We have laid off a lot of our colleagues in India, and that has taken a big toll, of course, on the team. Team effort, I want to emphasize, like I do on all of these webinars, is we are fantastic people and it has been a tough time, especially in our Indian unit. But we have been able to do this in a very efficient and cost-efficient way. And that also shows in the numbers here for the quarter. Incap US have joined the family, and the project with integrating them have gone very well.
I think that it already feels like they have been part of Incap longer than they have, but we're working steadily with the integration. We see a lot of cross-selling opportunities with our existing customers from Europe and India having interest in the U.S. market and also vice versa. So I think here in the coming years, we will see quite good traction on that. Of course, things take time, but it is growing interest in that sense. I don't know, Antti, do you want to go through the numbers now, and then we can take it from there?
Yes, absolutely. So Otto, if you take this first slide. So focusing now only on the quarter three numbers, so the revenue recorded EUR 50 million. There's obviously a decrease of 29% since the year-to-date, and then mainly, of course, due to the destocking exercise. And on the revenue side, as we also commented, so the quarter four, next quarter will most likely be clearly the lowest of all. So in quarter three, we still had some decent volumes from the biggest customer, plus then, as we remember, we closed the U.S. acquisition in the July. So from the July onwards, we have consolidated the newly acquired business in the figures.
Operating profit was 11.4%, and on the profitability side, the decrease was 48%. Here we have the quarterly results. On the left side, we have the revenue development. As you can see, in 2022, there was really the figures were peaking, and there was the quarter four last year was the all-time high, and then now we are a little bit going down as the graph demonstrates here. Like I said, the profitability has been then the real, like the focus area of the management here, defending and then, obviously, we have had to take hard measures on reducing the workforce and adjusting to the production needs, and that's the result that we were still able to defend the double-digit profitability.
And about, for example, the items impact in the EBIT, there was some non-recurring items and some purchase price amortization. So on that side, that also played a role in the EBIT. So then, almost EUR 500,000 was the impact of the quarter three PPA elements, and then non-recurring items regarding acquisitions was just EUR 100,000. That just shows that we were able to integrate this, and we will continue the integration work with the U.S., but we're really, like, lean and an efficient manner, and that's the spirit in Incap. Key figures here, other than the ones already mentioned here, I would focus on warehouse level inventory is so important for Incap's business.

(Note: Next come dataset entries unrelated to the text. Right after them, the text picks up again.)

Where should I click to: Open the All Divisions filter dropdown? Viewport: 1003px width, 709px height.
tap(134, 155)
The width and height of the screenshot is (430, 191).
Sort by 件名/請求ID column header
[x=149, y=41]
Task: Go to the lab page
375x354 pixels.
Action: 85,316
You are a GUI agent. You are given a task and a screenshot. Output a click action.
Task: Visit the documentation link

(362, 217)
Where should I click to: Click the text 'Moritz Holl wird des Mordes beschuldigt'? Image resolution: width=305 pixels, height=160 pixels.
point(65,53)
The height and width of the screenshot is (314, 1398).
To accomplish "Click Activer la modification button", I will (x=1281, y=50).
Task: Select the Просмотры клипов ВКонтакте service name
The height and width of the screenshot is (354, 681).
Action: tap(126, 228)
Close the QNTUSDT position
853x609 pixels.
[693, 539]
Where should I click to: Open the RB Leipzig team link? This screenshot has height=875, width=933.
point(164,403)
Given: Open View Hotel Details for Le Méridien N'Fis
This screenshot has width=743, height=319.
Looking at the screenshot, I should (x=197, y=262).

Materials represent typically 75%-80%, even some cases of our turnover. So now it's in September, we recorded EUR 83.6 million level of inventory, and that includes the warehouse from the newly acquired U.S. business, EUR 8.8 million. Without that, the number would have been 75 %. And if we compare it to the year-end 2022 number, 92 %, so there is a significant reduction in the warehouse levels. Obviously, helping with the material availability issues and so forth, that the turnover of the materials is getting a bit better. Then on the cash, we always want to highlight also the little bit, the cash position and the loan situation. So we have a net debt of EUR 4.5 million.

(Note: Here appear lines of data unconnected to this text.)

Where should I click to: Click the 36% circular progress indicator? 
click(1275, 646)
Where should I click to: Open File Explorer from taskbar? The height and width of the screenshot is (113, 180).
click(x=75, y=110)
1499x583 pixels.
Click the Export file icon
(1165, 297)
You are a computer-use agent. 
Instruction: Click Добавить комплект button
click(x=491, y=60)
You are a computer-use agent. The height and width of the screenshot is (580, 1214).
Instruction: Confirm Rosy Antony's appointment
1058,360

Currently, cash position is EUR 30.2 million, and then the loans combined is approximately EUR 35 million. Then about this personnel number in September 2023, overall, we are now 1,903. Indeed, there was unfortunately hard measures taken, and then a reduction of workforce was indeed required in order to keep the head up. Then that's a very significant number if we compare the whole Incap's personnel. So that is what the most of the time has gone to support the Indian team and really help them and take through the sail through these tough times. But then outlook, what we specified earlier was this one here.
So this, this has remained the same, so we just repeated that one. And then, indeed, the, the outlook for the full year revenue side is EUR 210 million-EUR 220 million, and then on the profitability side, EUR 24 million-EUR 28 million. And these figures include the, the newly acquired U.S. business. Yes, that's the main message from finance.
Yes, excellent. Thank you very much, Antti. So, Pauliina, we are ready for questions. I see that they are building up in the chat, so let's start going through.
Yes, let's start with the Q&A session. The first question is about the share of the largest customer in your business. How large is it, and how does the trend look like? Are other customers growing faster than the biggest customer?
Yeah, no, as now in the Q3 release, we don't have exactly the customer data in published in that sense. But yeah, if you look at that historically, our biggest customer have been over 60% of our business, and this customer have now clearly lower volumes than it have had in the past. So, for sure, other customers are growing currently quicker than the customer that is declining.
Okay, there's another question related to this, and it's looking forward: So do you plan for a ramp-up again in Q1 2024 for, for the customer's orders, or will the Q4 level be the new normal for some time?
It all is up to our customer sales and how that will progress. We believe that the Q4 will be, how to say, where we reach the bottom level, and that we will from that turn back to growth. But it all turns comes down to how quickly and how the sales is developing for our customer.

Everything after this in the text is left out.